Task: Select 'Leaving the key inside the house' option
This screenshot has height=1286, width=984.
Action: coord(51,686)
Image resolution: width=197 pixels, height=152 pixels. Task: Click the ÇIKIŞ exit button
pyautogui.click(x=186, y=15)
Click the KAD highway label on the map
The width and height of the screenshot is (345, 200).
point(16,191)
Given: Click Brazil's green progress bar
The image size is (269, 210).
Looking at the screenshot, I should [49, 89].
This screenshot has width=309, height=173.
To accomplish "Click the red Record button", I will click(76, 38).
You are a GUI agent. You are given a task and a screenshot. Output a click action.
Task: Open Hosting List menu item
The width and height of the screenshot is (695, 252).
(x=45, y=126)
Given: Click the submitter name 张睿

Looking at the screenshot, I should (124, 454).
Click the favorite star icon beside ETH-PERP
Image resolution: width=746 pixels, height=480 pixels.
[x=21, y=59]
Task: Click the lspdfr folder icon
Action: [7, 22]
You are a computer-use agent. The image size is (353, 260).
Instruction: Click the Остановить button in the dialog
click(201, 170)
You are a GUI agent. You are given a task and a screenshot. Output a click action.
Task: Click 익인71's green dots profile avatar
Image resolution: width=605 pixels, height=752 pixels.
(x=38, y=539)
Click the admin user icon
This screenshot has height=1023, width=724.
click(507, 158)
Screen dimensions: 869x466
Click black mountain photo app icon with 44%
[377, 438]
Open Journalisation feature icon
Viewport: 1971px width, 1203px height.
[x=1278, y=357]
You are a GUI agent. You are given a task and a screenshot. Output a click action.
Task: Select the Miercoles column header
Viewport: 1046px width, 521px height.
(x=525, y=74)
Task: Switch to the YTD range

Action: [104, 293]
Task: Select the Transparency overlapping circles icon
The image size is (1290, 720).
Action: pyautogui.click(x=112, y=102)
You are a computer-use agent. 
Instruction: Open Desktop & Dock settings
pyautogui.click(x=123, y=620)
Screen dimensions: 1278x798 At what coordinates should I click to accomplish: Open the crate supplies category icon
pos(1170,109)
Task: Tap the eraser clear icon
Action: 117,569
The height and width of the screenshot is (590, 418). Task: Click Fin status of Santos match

------------------------

EXERCISE BRIEF ::
Which lines of the items above contain the string "Instruction", matching case exactly? Copy out each of those lines.

WRITTEN SOLUTION ::
Instruction: Click the Остановить button in the dialog
Instruction: Open Desktop & Dock settings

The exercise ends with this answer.